I have been comparing published NCDC US temperatures to the raw HCN temperatures which they are supposed to be derived from. The graph below plots the difference between NCDC published US temperatures and HCN temperatures for all stations which have been continuously active since at least 1920. Note that the 1930s have suffered about 1.4F tampering relative to 2012.
Paul Homewood has approached this from a different angle. He compared the original weather bureau documents of published temperatures to the current NCDC temperatures, and found the same thing.
I reported a few days ago how the original CONUS temperatures, as recorded State by State in 1934, were 1.23F higher than NCDC now show. The original figure of 55.37F has since been adjusted down to 54.14F. As a result, 2012, at 55.34F, is officially the hottest year on record for the CONUS. However, reader Daryl spotted that I had overstated the size of Maine. The result is that I had underestimated the original 1934 temperature by 0.16F, thus making NOAA’s adjustment even greater, at 1.38F.
Tampering With 1934 Temperatures Was Even Worse Than I Thought! | NOT A LOT OF PEOPLE KNOW THAT
This tampering is almost 3X larger than the USHCN documented tampering, and is clearly fraudulent.
The problem with this observation – and I am on the “tampering” side on this – is that this is an exemplar of the “sniff test” variety. A recent paper on WUWT from the warmist side disputed UHIE effects not being properly accounted for with the same reasoning that the graphed trend has been dismissed: taking all the reasons one by one, seeing that each is considered reasonable, you are led, mathematically to the end result.
Mathematically, everything is good. So the pure rationalist is convinced.
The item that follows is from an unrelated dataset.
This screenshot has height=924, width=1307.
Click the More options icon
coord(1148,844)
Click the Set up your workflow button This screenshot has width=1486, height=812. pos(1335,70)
I’m in a technical field in which we identify projects based on limited data of variable certainty (oil and gas exploration and development). We project what we think we can find, produce and sell, and determine its economic desirablilty and risk profile. We do this in the same way that temperature changes have been made: a linear, progressive process.
If you go to do something, you have to believe overall in what you are doing. So at each step of the process you tend to give the benefit of the doubt to what you proposed. If X could go up or down, you let it go up if that serves your purpose – even if you admit to uncertainty by giving it only a 5% rise. And you do that at each stage.
In the oil and gas business, a 10% benefit is not considered terribly optimistic. But you do that seven times, and there you are, expecting twice what you actually get.
This is why the sniff test is so important. Despite the rationalizations you use for each step of the process, you have to look at the final result as a whole. Identifying which aspects will work against your ideas is virtually impossible; what you have to do is hammer the expected result with a post facto (??) general disbelief.
The GISS temperature adjustments have not had this done. Each step has been rationalized within the framework of rising temperatures as a result of CO2 increases. Each step is, by itself, reasonable. It is the combination that is not.
Uncertainty taints everything. Hard data is rarely hard if you look close enough. In order to be useful, to provide something that helps you do something you wish to do, you have to make personal, subjective decisions within general, objective ones. Do we round up, or round down is the most simple question of this type. Or, when temperatures were read, did the observers give the benefit of doubt to hotter when hot, colder when cold? The Russian example of temperature fiddling to provide additional fuel supplies is something that you could expect when the benefit of doubt serves better one way than the other.
The graphical display you have done here should be the warning sign: it is both unidirectional and progressive in time of a ratcheting of government and academic commitment to CO2 control.
When I was with a major oil company in 1981, the economic analysis said we would have $200/bbl oil by year 2000. This was Very Good for the long-term health of the Company. It also said that it was better money management to leave oil in the ground for production later, as price growth was faster than inflation or the discount factor! And it was absolutely, perfectly justifiable by commonly accepted mathematical algorithms. Fortunately the lads at the top recognized it for what it was, told us to produce today as yesterday, and not to invest madly for our projected, blindingly brilliant future.
Too bad GISS doesn’t have such realistic – not cynical – thinkers at the top. Instead they have a ranting prophet of doom, for whom such adjustments make sense because he has already bought into the concept the analysis was supposed to prove (or not).